Amid Philippines Horror, 'Miracle' Baby Born

In typhoon's wake, international relief focuses on destroyed city of Tacloban
By Rob Quinn,  Newser Staff
Posted Nov 11, 2013 2:06 AM CST
Updated Nov 11, 2013 7:49 AM CST
US Sends Marines to Devastated Philippines
Destroyed houses lie in Tacloban city, Leyte province, central Philippines .   (AP Photo/Bullit Marquez)

In the wake of Typhoon Haiyan, President Benigno Aquino has today declared a "state of national calamity," which will speed up the release of emergency funds and set price controls on grocery staples. Outside help is beginning to reach parts of the central Philippines, as more horrific stories of the monster storm emerge—along with one of hope:

  • The much-suffering Tacloban, where authorities fear the death toll could be as high as 10,000, experienced the smallest bit of good news today: A 21-year-old survivor gave birth to a baby girl at the city's airport. Cheers broke out when the healthy baby was delivered to Emily Ortega, who had to swim and cling to a post to survive when the storm surge flooded the emergency center she was in. The AFP reports the child has been named Bea Joy, after Ortega's mother, Beatriz, who was swept away by the waters.
  • The US military has sent water, generators, and a contingent of around 90 Marines and sailors to Tacloban, the AP reports. They are at the forefront of a major international relief mission centered on the city, where few buildings are left standing and corpses are scattered in the streets. The Philippine military has sent soldiers to the city amid reports that desperate survivors have attacked trucks (including, reportedly, a Red Cross truck) carrying food and water.

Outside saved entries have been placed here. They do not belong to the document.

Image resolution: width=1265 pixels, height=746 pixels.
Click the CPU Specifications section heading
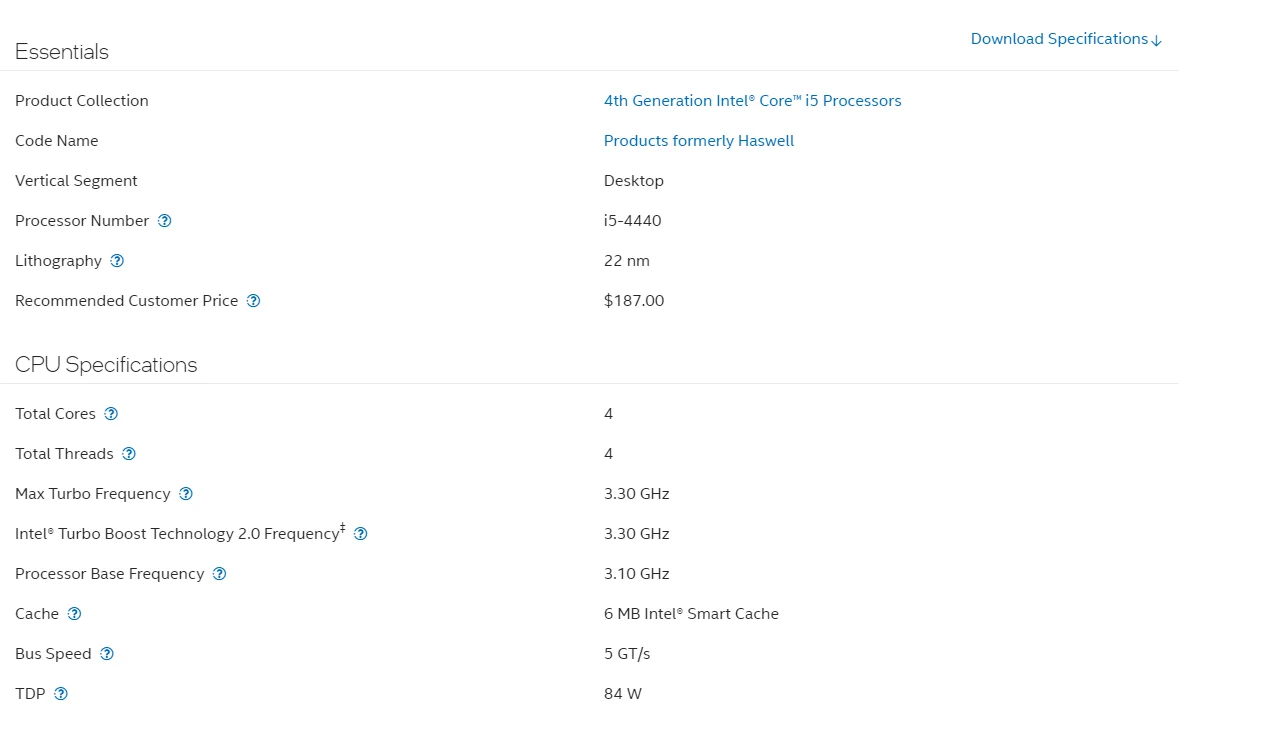(x=106, y=365)
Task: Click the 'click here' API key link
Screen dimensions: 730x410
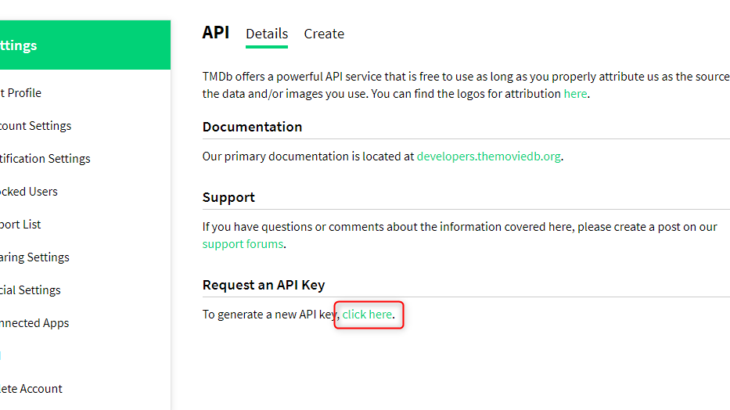Action: tap(367, 315)
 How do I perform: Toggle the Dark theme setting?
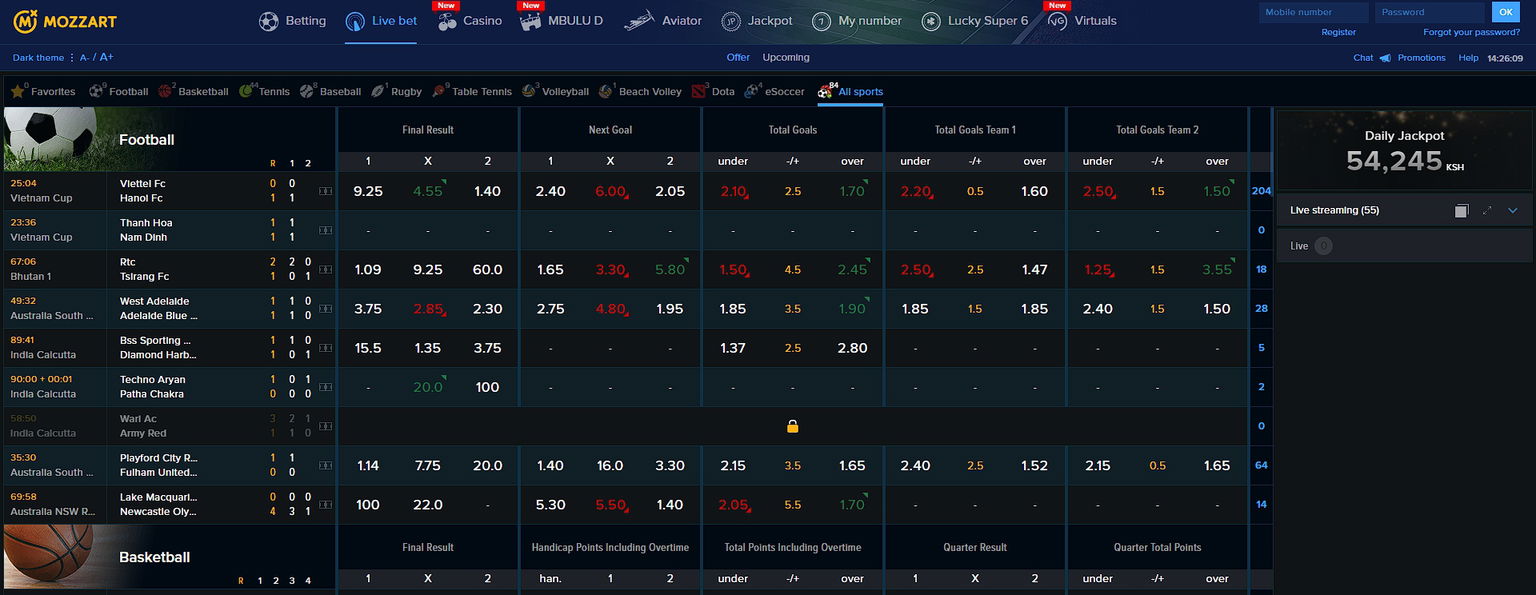pos(38,58)
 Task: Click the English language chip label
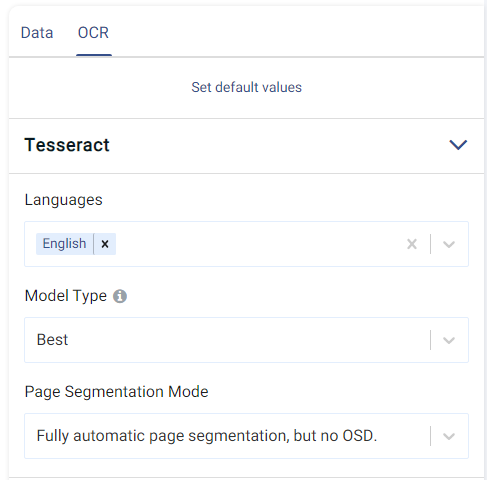pyautogui.click(x=64, y=244)
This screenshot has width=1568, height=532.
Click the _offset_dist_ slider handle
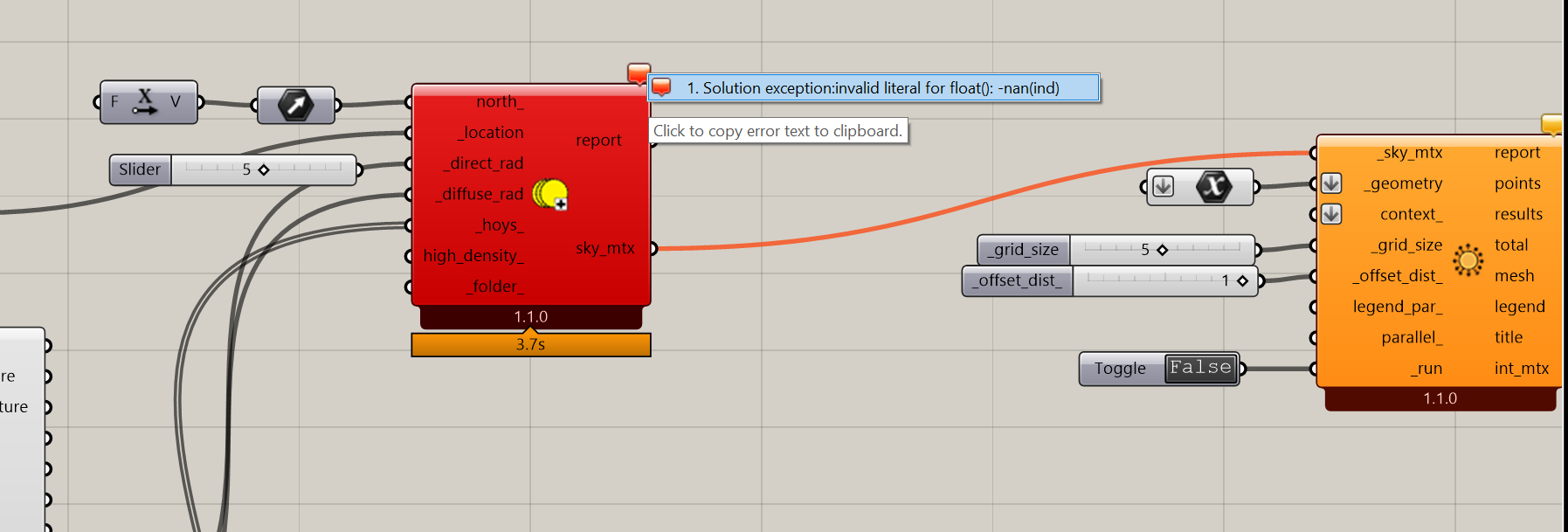(1242, 281)
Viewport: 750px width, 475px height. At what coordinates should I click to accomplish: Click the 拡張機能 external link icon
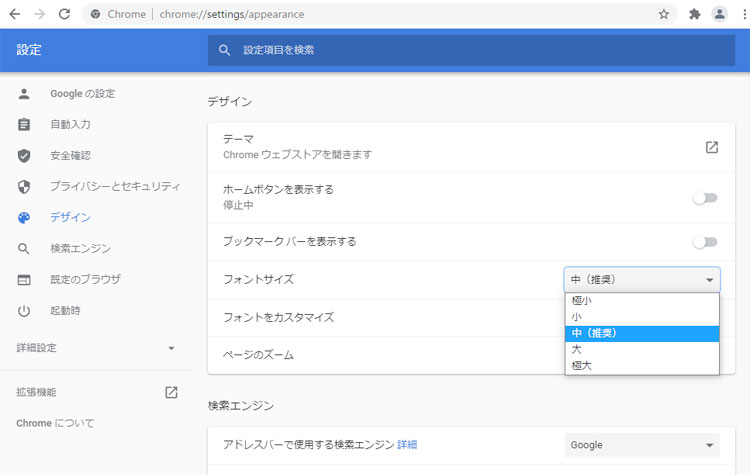pos(171,392)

  • A survivor in Tacloban describes a desperate fight to stay alive after the storm flooded her home, drowning her mother and brother. "The hardest thing is ... seeing your mother floating in the flood and you don't know what to do. You just see (her) there and the only thing is you have to save yourself," Maryann Tayag tells USA Today. "I could not save her because she drowned already, and it was not just water from the sea but mixed with dirty water—black, like it came from river and smell like canal."
  • The UN estimates 620,000 people were displaced by the typhoon, which caused a surge of debris-choked seawater that resembled a tsunami, Reuters reports. The BBC shares more numbers: Wind gusts hit 170mph, and waves reached as high as 45 feet; as much as 15.75 inches of rain fell in places. One disaster management expert has this to say: Haiyan was "probably the most intense and strongest storm of this type to make landfall."
  • The confirmed death toll was at 942 as of this morning, reports the AP, though that number is expecting to grow much larger.
  • With 41 of the country's 80 provinces hurting in the wake of the storm, rescue workers are struggling to reach devastated areas. Officials have been unable to contact Guiuan, a town of 40,000 people that was one of the first in the typhoon's path.
  • Haiyan, which has now weakened to a tropical storm, still packed a punch as it made landfall in northern Vietnam today, with winds approaching 100mph, the BBC reports. Some 600,000 people have been evacuated and there are fears of widespread flooding in Hanoi. Vietnamese authorities say 11 people have been killed, including people killed during preparations for the storm.